Leveraging Bystanders as Medical Force Multipliers during MCIs

From widespread natural disasters to targeted violence and coordinated terrorist attacks, the threats in our society continue to evolve and become increasingly more complex. Historically, the standard emergency response to large-scale, high-consequence events has been firmly based on the concepts of rapid availability and technical expertise of public safety agencies.

The historic medical response paradigm to these types of events relies solely on medically trained public safety providers as the mitigation strategy for medical care in complex, high-threat incidents.
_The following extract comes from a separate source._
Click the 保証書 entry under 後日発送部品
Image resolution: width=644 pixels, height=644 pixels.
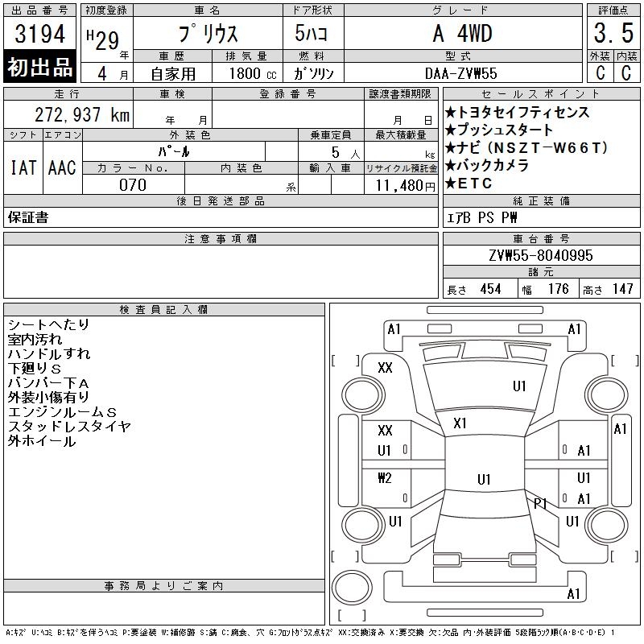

However, at least from a medical perspective, this focus on professional first responders as the mitigation strategy has created a potentially dangerous community-wide dependence on an intact and immediately present EMS structure.

Too often, this overreliance leads to complacency within our communities that makes an assumption that we can handle whatever is thrown at us.

Unfortunately, immediate availability isn’t always the case, leading to delays and breakdowns in the continuum of care.

Given this perspective, this article takes the position that the historic emergency medical response paradigm to complex, high-consequence, high-threat events should be reconsidered.

EMS leveraging bystanders as medical force multipliers during MCIs
Bystanders help an injured person after an explosion at the 2013 Boston Marathon.
AP Photo/The Daily Free Press, Kenshin Okubo

Force Multipliers

Well-publicized events over the past several years, from the Aurora, Colo., movie theater shooting to the nightclub shooting in Orlando, have focused the attention of national policymakers and citizens alike on what many in the first response community have known for quite some time: Uninjured or minimally injured bystanders can and will act to assist others. These bystanders can actually be the “first care providers” and can be effective force multipliers in the emergency response to these incidents.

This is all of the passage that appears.